Quando se pensa no Pernambuco ou, numa visão mais alargada, no Nordeste do Brasil, a primeira e quase exclusiva imagem que vem à cabeça é a das praias de areias brancas, com o mar azul-turquesa e umas filas de palmeiras a dar exotismo ao cenário. Essa visão exclusiva é redutora e perigosa. Porque não nos deixa ver o que fica para lá do Recife, de Olinda, de Porto de Galinhas ou de Itamaracá. Nas zonas da Mata ou no Agreste, já na transição para a imensidão árida do Sertão, há um Nordeste diferente e irresistível. A doçura do Brasil tropical e multicultural está lá. A memória do ciclo do açúcar, que milhares de colonos portugueses e seus descendentes criaram e desenvolveram desde a descoberta ao Brasil até ao presente, também. Igrejas barrocas de paredes malhadas pela humidade distribuem-se pelas pequenas cidades. Aqui e ali há áreas de mata atlântica original, cachoeiras, zonas protegidas, artesanato. Há também um clima por regra mais fresco do que o que se respira no litoral de Pernambuco. E a imbatível simpatia dos nordestino. Ou a sua maravilhosa riqueza gastronómica.
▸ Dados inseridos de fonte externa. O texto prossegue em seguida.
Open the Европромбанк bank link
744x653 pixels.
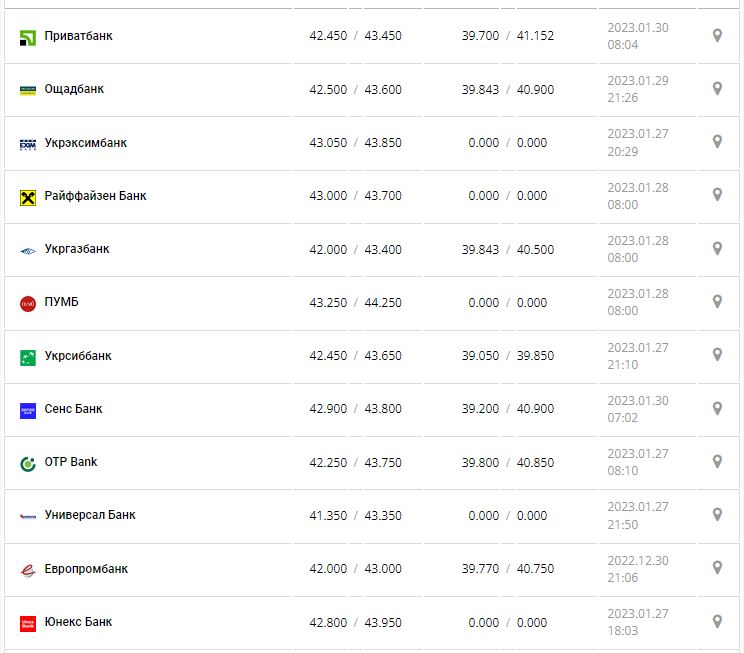point(86,569)
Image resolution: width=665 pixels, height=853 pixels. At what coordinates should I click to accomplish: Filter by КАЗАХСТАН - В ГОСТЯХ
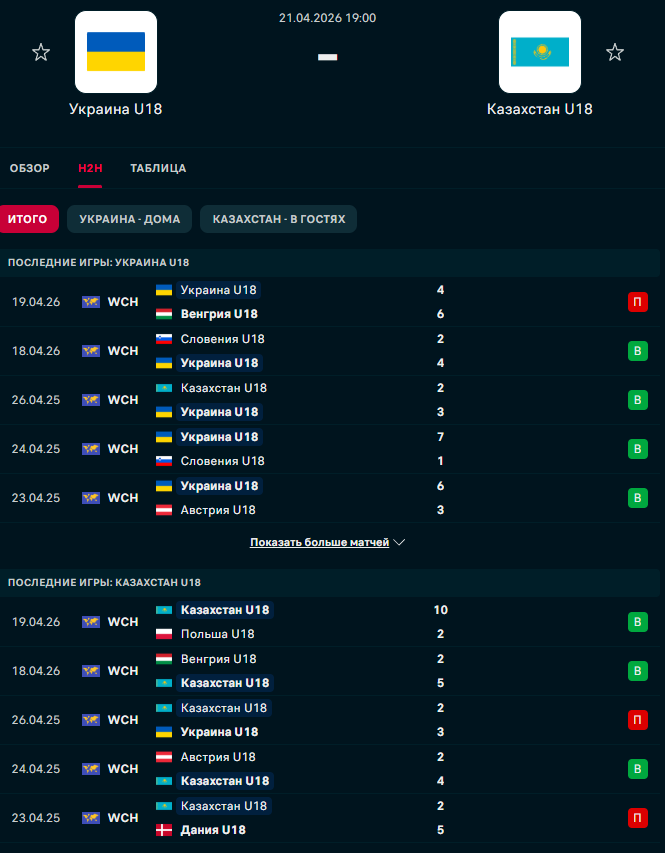point(278,219)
O engenho dos Vieira é hoje um testemunho da memória, onde cabe a cultura, a história familiar e também a placidez de lugares e de rostos exóticos que aprendemos a conhecer nas novelas. Não fica longe do Recife, ou de Porto de Galinhas – há que partir da capital pernambucana, passar Palmares, cruzar ao longo de 60 ou 70 quilómetros a rede de pequenos montes verdes, na maior parte cultivados com cana, passar ao lado de Quipapá e entrar numa estrada de terra batida até chegar ao engenho. A Lage Bonita leva-nos de imediato para o mundo de Gabriela Cravo e Canela, para esse Brasil colonial de vidas passadas ao ritmo da moenda que esmaga a cana e extrai o suco. Ali, numa ilha cercada pela luxuriante floresta da Mata, abre-se uma eira em parte coberta com canas já esmagadas, a moita, onde estão as máquinas e as caldeiras que transformam o caldo de cana em açúcar, e a casa de Melânia e de Paulo, também ela uma reminiscência dos tempos em que a cana era sinal de fortuna.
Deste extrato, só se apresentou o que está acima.